— START Text provided —
For quite some time I’ve been thinking about generating SigMF annotations in some of the Jupyter notebooks I have about signal analysis, such as those for LTE and 5G NR. The idea is that the information about the frequencies and timestamps of the packets, as well as their type and other metadata, is already obtained in the notebook, so it is not too difficult to generate SigMF annotations with this information. The main intention is educational: the annotated SigMF file provides a visual guide that helps to understand the signal structure, and it also serves as a summary of what kind of signal detection and analysis is done in the Jupyter notebook. The code also serves as an example of how to generate annotations.
Another benefit of this idea is that it serves as a good test case for applications that display SigMF annotations. It shows what kinds of limitations the current tools have, and can also motivate new features. I’ve been toying with this idea since a while ago, but never wrote a blog post about it before. A year ago I sent a pull request to Inspectrum to be able to display annotation comments as tooltips when the mouse hovers above the annotation. While doing some tests with one LTE recording I realized that a feature like this was necessary to display any kind of detailed information about a packet. Back then, Inspectrum was the only application that was reasonably good at displaying SigMF annotations in a waterfall. Later, IQEngine has appeared as another good tool to display SigMF annotations (and also add them manually).
I have now updated the Jupyter notebook that I used to process a 5G NR downlink recording made by Benjamin Menkuec. This is much better to show an example of what I have in mind compared to the LTE recordings I was playing with before. The recording is quite short (so it is small), and I already have code to detect all the “packets”, although I have not been able to identify what kind of signals some of them are.
— END Text provided —
— START Record list —
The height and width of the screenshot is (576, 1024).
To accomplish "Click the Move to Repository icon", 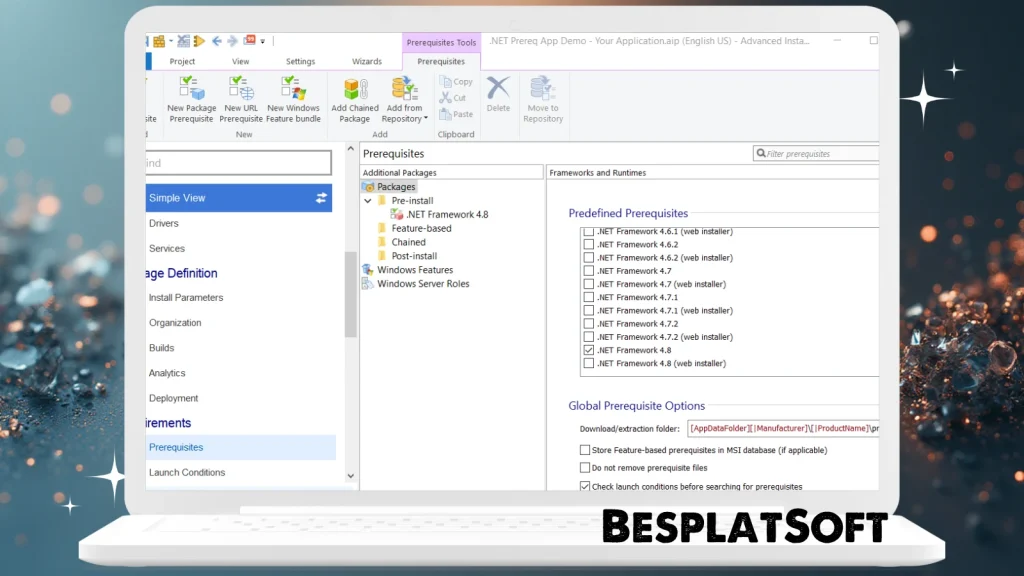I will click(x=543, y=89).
— END Record list —
— START Record list —
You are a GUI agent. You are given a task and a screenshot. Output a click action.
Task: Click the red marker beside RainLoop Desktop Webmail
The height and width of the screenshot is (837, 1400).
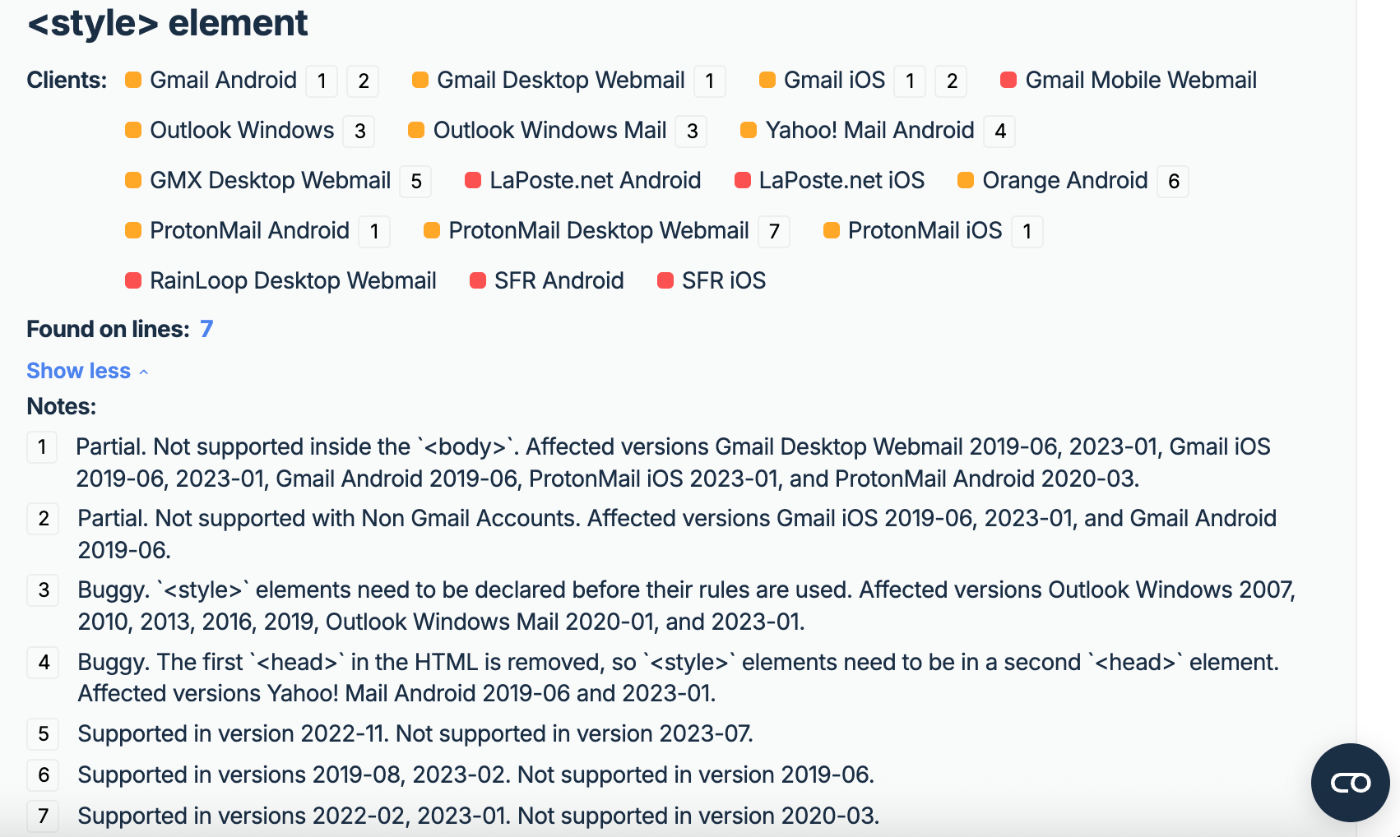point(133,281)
— END Record list —
— START Record list —
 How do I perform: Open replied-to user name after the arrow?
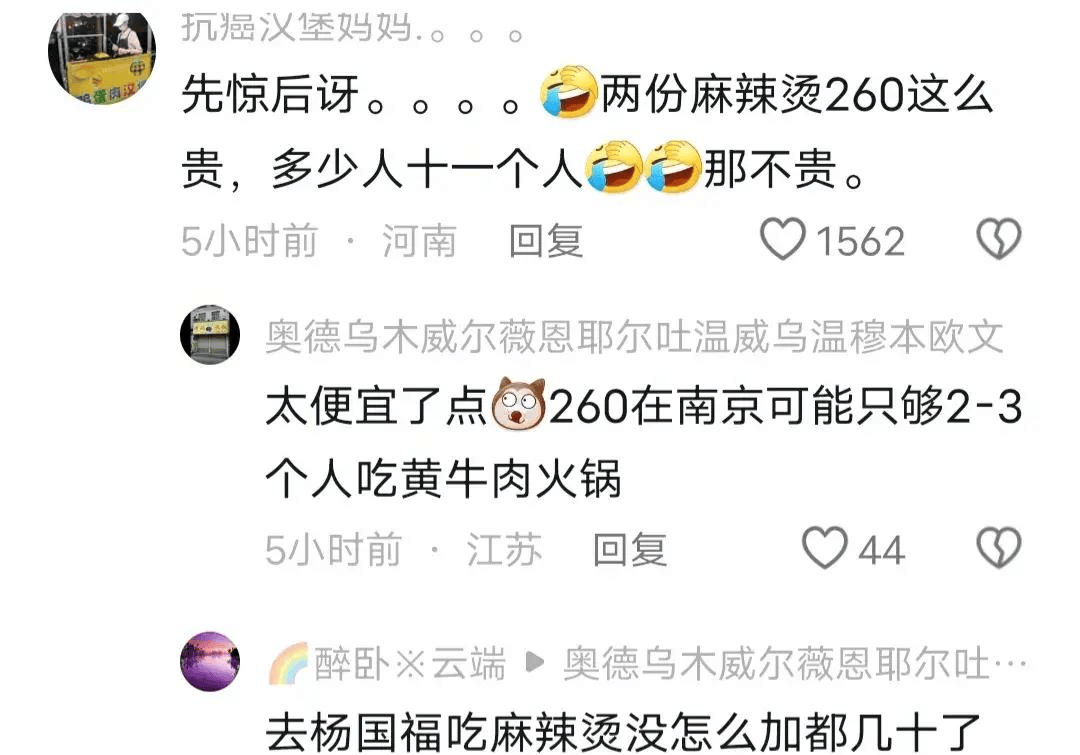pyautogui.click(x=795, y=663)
— END Record list —
- [Task 1] Pull out each line of the records that contains the word "width".
- [Task 2] Carry on the post about SigMF annotations from where it stops.

- [Reply 1]
The height and width of the screenshot is (576, 1024).
The height and width of the screenshot is (837, 1400).

- [Reply 2]
The modifications done to the Jupyter notebook to generate annotations are straightforward. I am using the sigmf-python library. One key idea is that all the annotations generated by the notebook use the
"destevez Jupyter notebook". The notebook reads the SigMF metadata at the beginning and deletes all the annotations that have this
"core:generator". The rest of the code below adds annotations as packets of different types are detected and classified. This trick allows to change the code that generates the annotations and re-run the notebook to update the annotations, because the old annotations are deleted at the beginning.
I’m adding the following types of annotations:
- Frame. Identifies each radio frame, with a relative number (frame 0 is the first full frame in the recording)
- PSS. Identifies PSS symbols. The annotation comment contains the NID1 (since this information is determined by looking at the PSS).
- SSS. Identifies SSS symbols. The annotation comment contains the NID1, NID2 and cell ID (since this information is determined by looking at the SSS after the PSS has been processed).
- PBCH. Identifies the PBCH symbols. The annotation comment contains the cell ID and the Issb index, since that information is necessary to generate the PBCH DMRS. In the notebook I’m not decoding and parsing the PBCH (I did this for LTE in this post), but if I were, I could also add the PBCH fields to the annotation comment.
- PDCCH. Identifies PDCCH symbols.
- PDSCH and PDSCH DM-RS. The PDSCH annotation identifies the full PDSCH transmission (composed of 9 data symbols and 3 DM-RS symbols). Each PDSCH DM-RS annotation identifies a single DM-RS symbol. These give a good example of overlapping annotations to test how applications behave, since the PDSCH DM-RS annotations are fully contained inside the PDSCH annotation. Since Inspectrum always displays the annotation label, in the PDSCH DM-RS annotations there is no label to avoid clutter. The comment of these contains “PDSCH DM-RS”, which should be visible as a tooltip on mouseover.
- There are other signals in the recording that I have not identified. These are marked with a ??? annotation. The comment contains some additional information, such as “Only every 12th subcarrier is active”.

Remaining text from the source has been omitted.